Prof. Dr. Niels Verhulst (Zürich / CH), Paula Brok (Zürich / CH), Alec Hochstrasser (Zürich / CH), Prof. Dr. Alexander Mathis (Zürich / CH)
Abstract text
Introduction
The use of repellents can reduce the number of insect bites and thereby the risk of pathogen transmission. However, current repellents lack effectiveness as they only work for a limited time and must be applied directly on the skin. Biting midges (Culicoides spp.) are of major significance as vectors of veterinary pathogens. Like mosquitoes, they are attracted to their hosts by carbon dioxide in exhaled air and by their body odours, which are mainly produced by skin bacteria. This opens the possibility to protect animals from biting midges by supplementing the skin microbiome with probiotics that reduce their attractiveness. As another option to this probiotics approach, spatial repellents may be convenient as they eliminate the need to apply repellents directly onto the skin.
Objectives
Identify skin bacteria from sheep and spatial repellents that reduce biting by midges.
Materials & Methods
The skin bacterial composition of 89 adult female sheep from different breeds was determined by metabarcoding.

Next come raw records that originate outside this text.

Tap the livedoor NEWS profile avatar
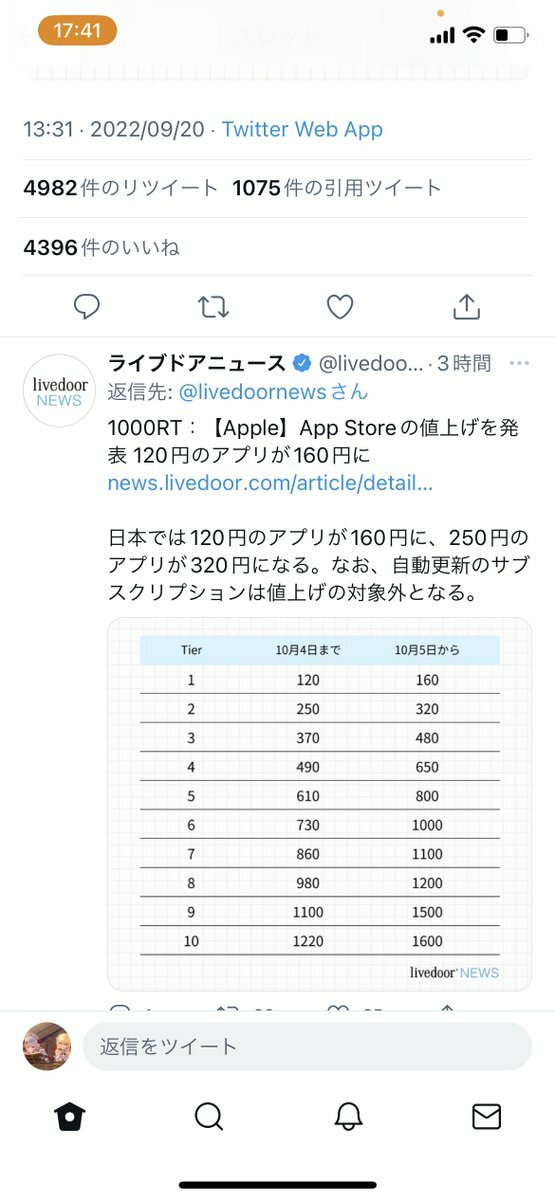The height and width of the screenshot is (1200, 555). pyautogui.click(x=58, y=390)
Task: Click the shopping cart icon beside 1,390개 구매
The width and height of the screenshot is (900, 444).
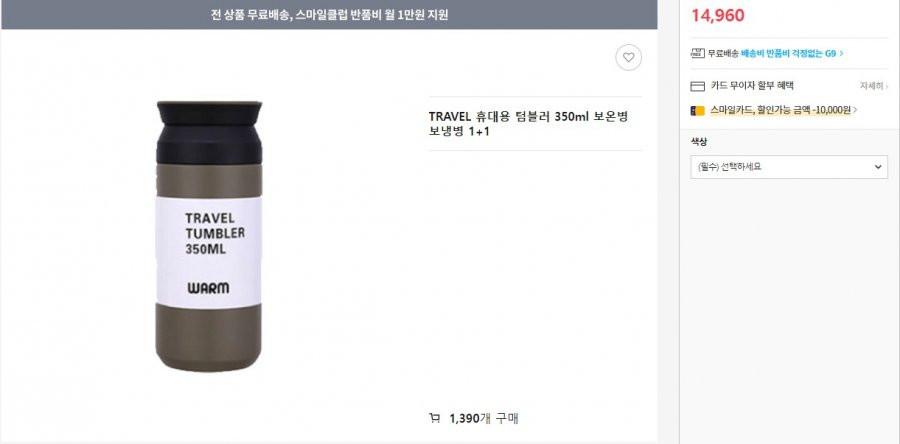Action: [x=435, y=418]
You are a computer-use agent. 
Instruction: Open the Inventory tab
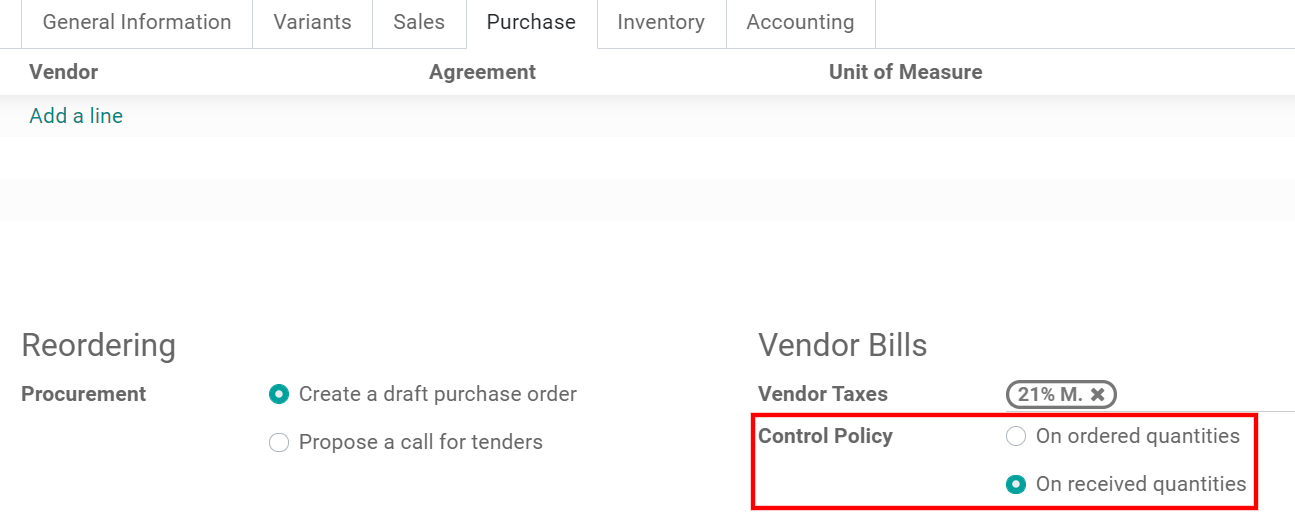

Skin bacteria were cultivated on artificial media, and the attractiveness of selected isolates to biting midges determined in laboratory settings using a Y-tube olfactometer and membrane feeding assays. In addition, spatial repellency of different compounds was determined in a high-throughput tube setup and in a cage setup with automated tracking of the biting midges.
Results
We were able to detect repellent effects and a significant reduction in feeding rate of some of the skin bacteria tested. Next, a repellent bacterial strain will be applied on sheep in an exploratory study. Some of the tested spatial repellents were as effective as the golden standard DEET in the high-throughput tube setup. In addition, spatial repellency was observed in the cage setup and visualized by tracking and heatmaps. These spatial repellents will be tested in large scale semi-field experiments.
Conclusion
Applying skin probiotics could be a novel solution for long-lasting protection against biting insects, in contrast to the topical application of repellents that evaporate within hours, and spatial repellents could protect from a distance. These studies show that novel approaches to repel insect vectors may help to protect animals and humans against insect bites and thereby reduce pathogen transmission.
Funding: Gebert Rüf Stiftung (GRS-089/20); FAN UZH & Gebauer Stiftung; Federal Food Safety and Veterinary Office.